Thu, 17 Nov 2016
The Upper Tribunal (Immigration and Asylum Chamber) have ruled in a landmark determination, promulgated on the 15th of November 2016, Home Office Presenting Officers are liable for wasted costs pursuant to section 29 of the Tribunals Courts and Enforcement Act 2007 and rule 10 of the Upper Tribunal Procedure Rules 2008. The Secretary of State submitted Presenting Officers are not liable for wasted costs as t as they are not “representatives” for the purposes of section 29 of the 2007 Act. Upper Tribunal Judge Bruce accepted the law required clarification and if the Secretary of State was correct then this would raise significant questions of parity with respect to the vast majority of cases that come before the Chamber.
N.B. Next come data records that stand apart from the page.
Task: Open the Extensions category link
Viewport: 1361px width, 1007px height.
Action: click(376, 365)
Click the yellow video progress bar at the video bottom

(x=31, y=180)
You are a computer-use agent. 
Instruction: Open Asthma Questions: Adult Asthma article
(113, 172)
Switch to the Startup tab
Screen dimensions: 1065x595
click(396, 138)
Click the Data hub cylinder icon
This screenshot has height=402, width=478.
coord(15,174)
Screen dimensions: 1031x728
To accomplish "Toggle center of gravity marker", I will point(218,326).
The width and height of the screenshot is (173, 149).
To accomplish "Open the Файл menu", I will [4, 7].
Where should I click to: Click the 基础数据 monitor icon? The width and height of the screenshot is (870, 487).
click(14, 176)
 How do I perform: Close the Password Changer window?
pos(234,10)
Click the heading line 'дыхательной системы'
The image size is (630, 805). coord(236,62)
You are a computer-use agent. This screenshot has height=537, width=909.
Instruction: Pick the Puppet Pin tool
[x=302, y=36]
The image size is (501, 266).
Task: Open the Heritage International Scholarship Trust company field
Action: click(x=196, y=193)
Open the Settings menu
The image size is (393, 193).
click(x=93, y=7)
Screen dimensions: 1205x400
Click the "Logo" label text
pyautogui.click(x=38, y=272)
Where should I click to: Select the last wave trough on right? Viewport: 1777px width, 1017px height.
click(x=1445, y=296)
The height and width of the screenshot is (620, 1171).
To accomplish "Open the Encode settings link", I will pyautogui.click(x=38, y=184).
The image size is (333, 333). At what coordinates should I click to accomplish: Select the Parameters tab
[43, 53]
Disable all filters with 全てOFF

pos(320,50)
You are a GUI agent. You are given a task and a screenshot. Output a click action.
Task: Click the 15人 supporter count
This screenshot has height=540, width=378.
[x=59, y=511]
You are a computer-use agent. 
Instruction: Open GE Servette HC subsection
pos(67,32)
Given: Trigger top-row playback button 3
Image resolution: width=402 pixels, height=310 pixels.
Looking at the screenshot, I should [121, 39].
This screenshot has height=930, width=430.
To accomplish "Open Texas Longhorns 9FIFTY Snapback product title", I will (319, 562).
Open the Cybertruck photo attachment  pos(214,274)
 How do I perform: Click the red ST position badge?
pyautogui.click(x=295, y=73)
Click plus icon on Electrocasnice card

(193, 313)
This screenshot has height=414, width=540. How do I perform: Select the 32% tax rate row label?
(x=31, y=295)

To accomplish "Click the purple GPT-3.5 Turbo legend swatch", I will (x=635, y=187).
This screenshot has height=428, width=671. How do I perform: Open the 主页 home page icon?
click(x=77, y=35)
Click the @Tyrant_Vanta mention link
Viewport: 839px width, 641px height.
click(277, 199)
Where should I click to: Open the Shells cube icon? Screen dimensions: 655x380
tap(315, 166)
The Upper Tribunal rejected the Secretary of State’s case as lacking any legal justification, whilst holding the Applicant’s case to be supported by legal authority, including case law where the Home Office submitted instruction to presenting Officers from the Home Office are covered by litigation privilege. On the individual merits of the applications against a Presenting Officer who drafted grounds of appeal and a Senior Presenting Officer who presented the appeal, in circumstances where the Secretary of State conceded the application for permission to appeal was based on unmeritorious and misleading grounds, the Upper Tribunal awarded costs against each of the individuals (on an indemnity basis) finding that both had acted unreasonably.
The Respondent, PR, served evidence proving the basis of the Secretary of State’s grounds of appeal were misleading and additionally filed a victim impact statement to illustrate the affect on her due to the continuance of litigation following the successful appeal before the First-tier Tribunal. She was granted refugee status on the basis of being a victim of domestic violence from Sri Lanka.
The determination is unreported, but should be able to be cited pursuant to Practice Direction 11.2 of the Consolidated Practice Directions.
PR was represented by S Chelvan, Barrister at No5 Chambers, who was instructed by Hilton von Herbert of Hackney Law Centre.